This Atlanta art house really is old school


The Southerner

The artwork of junior Preston Choi and North Atlanta student Daniel Byrd is featured in Emergence, an exhibit at The Arts Exchange in Grant Park. The exhibit opened on Jan. 28 and runs through Feb. 15. Photo by Ciena Leshley.


At the end of Kalb Street just off of I-20, there sits a large building with peeling paint. Originally an elementary school (Grant Park Elementary) that was forced out of the district in 1973 when the school refused to integrate, the building was left unused for a decade until Alice Lovelace spearheaded an effort in the Atlanta arts community to repurpose the building as an exhibit space for emerging local artists. The Arts Exhange, as it is now called, has art studios on the top floor and a theater in the basement. The first floor is being used for exhibits and a martial-arts class. In the back of the building, there is an old yard and a rundown playground. The blast-to-the-past sense of the building provides the perfect atmosphere to breed creativity and even more perfect setting for viewing artwork. The surreal vibe of The Art Exchange creates the environment for art exhibits. The most recent exhibit, appropriately titled Emergence, held its opening reception on Jan. 28. This exhibit, which runs through Feb. 15, showcases two APS student artists, one of whom is a Grady student.
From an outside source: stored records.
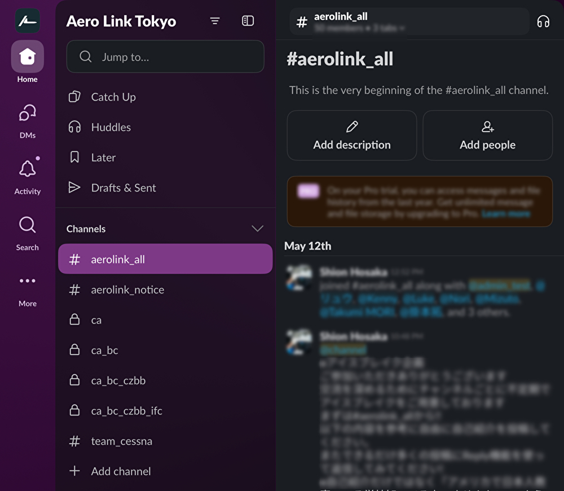Open Catch Up in the sidebar
The width and height of the screenshot is (564, 491).
coord(113,97)
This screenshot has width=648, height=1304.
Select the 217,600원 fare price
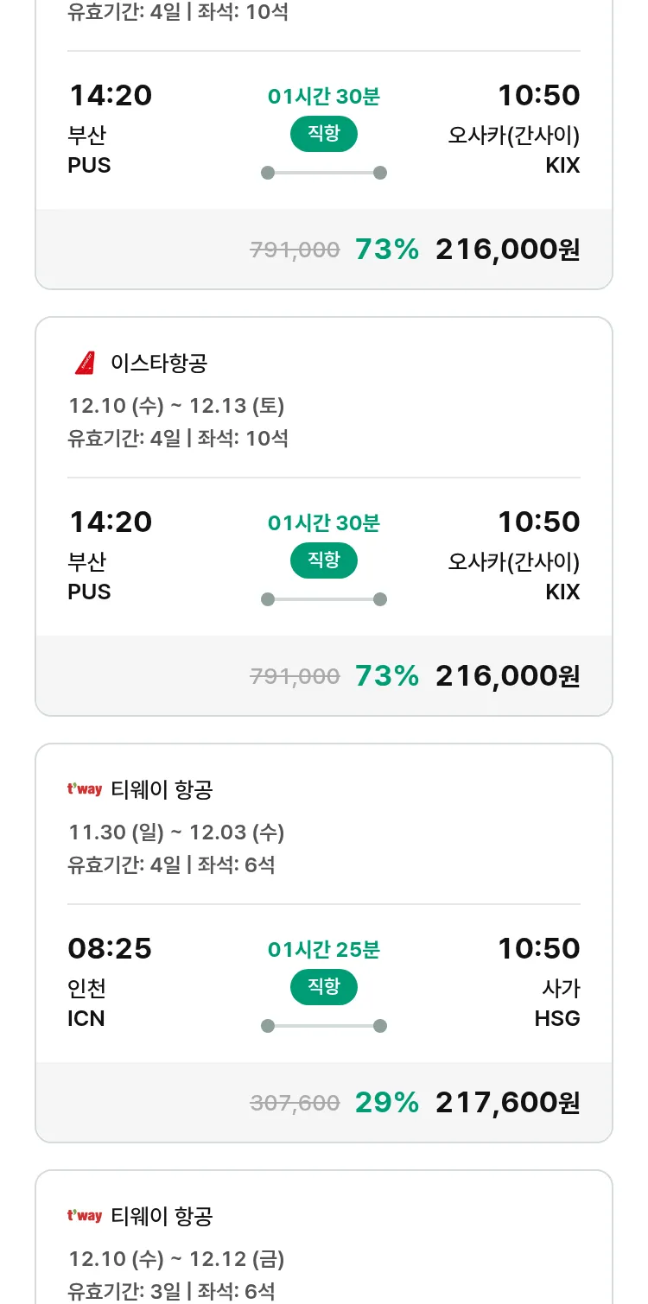pos(507,1103)
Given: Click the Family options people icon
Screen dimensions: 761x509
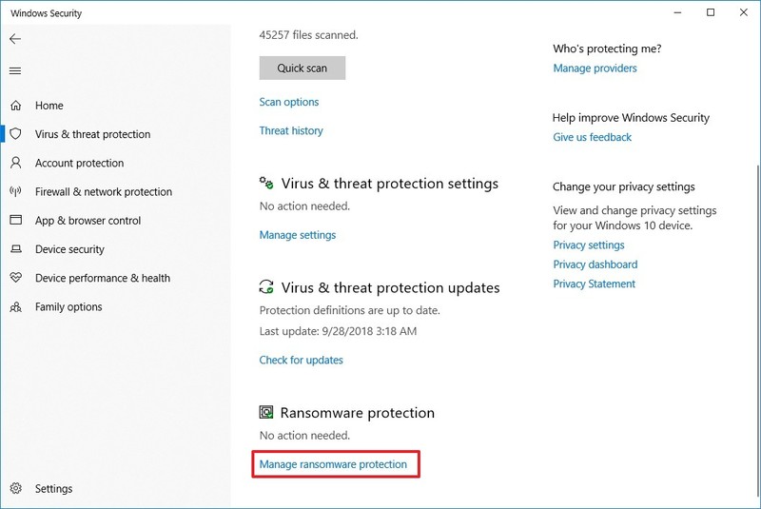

Junior Preston Choi began drawing when he was a young boy.

“I started drawing when I was little but I stopped for a bit when I was in middle school because of my classes,” Choi said. “But when I started high school I started again and now this.”

Choi’s exhibit is shared with North Atlanta student Daniel Byrd. Choi works with pen and paper to create small, intricate designs, which he then overlaps with bright paint. As people walked through his pieces, many spectators leaned in towards the unprotected paper in order to see the miniscule detail involved in his art. A popular piece was one that depicted a patterned ladder leading up to a scene showing a tree lit by hanging lanterns. Vibrant splashes of dark pink, purple, and black provide the background for the scene.

Choi’s work was contrasted with that of graffiti artist Byrd.

In the past, Byrd left his work on the walls of the city.

“I’ve showed my work in some other places before, but I’ve never been in a proper exhibit,” Byrd said. “But yeah, I’m pretty excited,” he said.

Some of his pieces touch on his past as a graffiti artist, but many of his works are tall paintings covered with epoxy, which is a hard, smooth paint usually used for industrial purposes. Byrd uses cartoon like characters and large brushstrokes, and sometimes spray paint to make his pieces. One of his epoxy pieces had brightly colored birdhouses set against a black and gray spray-paint background.

“I really enjoyed having the exhibit up,” Choi said. “ It would be really cool to have another one.”